Convergence and Semi-convergence of a class of constrained block iterative methods

TL;DR

This paper investigates the convergence and semi-convergence properties of projected block iterative methods for solving large, noisy, and ill-conditioned linear systems, providing new strategies for parameter selection to enhance image reconstruction.

Contribution

It introduces a detailed analysis of convergence for P-BIM, derives noise error bounds, and proposes a noise-dependent relaxation parameter strategy to improve reconstruction quality.

Findings

P-BIM converges linearly for polyhedral convex sets in finite dimensions.

An upper bound for noise error in P-BIM is established.

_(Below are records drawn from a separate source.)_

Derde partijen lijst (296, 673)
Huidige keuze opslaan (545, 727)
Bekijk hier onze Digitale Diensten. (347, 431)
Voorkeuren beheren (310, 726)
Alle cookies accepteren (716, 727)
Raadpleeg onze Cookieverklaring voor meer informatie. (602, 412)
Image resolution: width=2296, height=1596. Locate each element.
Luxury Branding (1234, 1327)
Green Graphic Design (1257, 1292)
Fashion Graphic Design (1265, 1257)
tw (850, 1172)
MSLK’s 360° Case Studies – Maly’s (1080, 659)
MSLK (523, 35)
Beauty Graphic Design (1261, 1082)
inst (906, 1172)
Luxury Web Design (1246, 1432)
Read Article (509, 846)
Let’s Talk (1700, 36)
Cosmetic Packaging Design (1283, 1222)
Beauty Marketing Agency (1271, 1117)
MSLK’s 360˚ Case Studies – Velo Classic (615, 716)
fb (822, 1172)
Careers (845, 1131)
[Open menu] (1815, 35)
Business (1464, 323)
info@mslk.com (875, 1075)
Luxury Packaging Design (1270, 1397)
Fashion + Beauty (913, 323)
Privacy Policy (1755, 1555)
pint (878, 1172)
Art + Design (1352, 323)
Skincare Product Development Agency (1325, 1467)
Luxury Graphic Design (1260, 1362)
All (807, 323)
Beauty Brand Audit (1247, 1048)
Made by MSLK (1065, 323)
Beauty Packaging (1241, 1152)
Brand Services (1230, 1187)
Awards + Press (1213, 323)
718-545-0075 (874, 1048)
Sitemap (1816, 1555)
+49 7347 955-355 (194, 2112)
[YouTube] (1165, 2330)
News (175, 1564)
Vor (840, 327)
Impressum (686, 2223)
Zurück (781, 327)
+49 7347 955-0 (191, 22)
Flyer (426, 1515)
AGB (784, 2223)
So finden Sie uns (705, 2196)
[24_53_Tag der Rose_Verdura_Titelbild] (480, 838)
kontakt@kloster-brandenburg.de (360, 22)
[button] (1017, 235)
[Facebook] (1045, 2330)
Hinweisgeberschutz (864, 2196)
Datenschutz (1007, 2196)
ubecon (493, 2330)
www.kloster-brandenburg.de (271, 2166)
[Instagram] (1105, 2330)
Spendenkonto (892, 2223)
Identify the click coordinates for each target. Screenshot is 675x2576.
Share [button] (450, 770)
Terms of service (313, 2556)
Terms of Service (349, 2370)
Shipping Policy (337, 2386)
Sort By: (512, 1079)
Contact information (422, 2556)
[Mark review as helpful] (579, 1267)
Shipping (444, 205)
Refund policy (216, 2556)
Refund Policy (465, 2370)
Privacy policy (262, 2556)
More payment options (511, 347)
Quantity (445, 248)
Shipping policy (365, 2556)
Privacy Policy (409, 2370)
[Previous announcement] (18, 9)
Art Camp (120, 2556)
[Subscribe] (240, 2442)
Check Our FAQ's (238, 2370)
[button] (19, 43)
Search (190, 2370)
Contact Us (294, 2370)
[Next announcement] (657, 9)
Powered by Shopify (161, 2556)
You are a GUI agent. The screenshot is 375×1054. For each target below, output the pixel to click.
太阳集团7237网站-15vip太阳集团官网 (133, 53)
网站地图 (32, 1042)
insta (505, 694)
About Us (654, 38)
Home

A new relaxation parameter strategy accelerates convergence and enhances image quality.

Abstract

In this paper, we analyze the convergence %semi-convergence properties of projected non-stationary block iterative methods (P-BIM) aiming to find a constrained solution to large linear, usually both noisy and ill-conditioned, systems of equations. We split the error of the $k$th iterate into noise error and iteration error, and consider each error separately. The iteration error is treated for a more general algorithm, also suited for solving split feasibility problems in Hilbert space. The results for P-BIM come out as a special case. The algorithmic step involves projecting onto closed convex sets. When these sets are polyhedral, and of finite dimension, it is shown that the algorithm converges linearly. We further derive an upper bound for the noise error of P-BIM. Based on this bound, we suggest a new strategy for choosing relaxation parameters, which assist in speeding up the reconstruction process and improving the quality of obtained images. The relaxation parameters may depend on the noise. The performance of the suggested strategy is shown by examples taken from the field of image reconstruction from projections.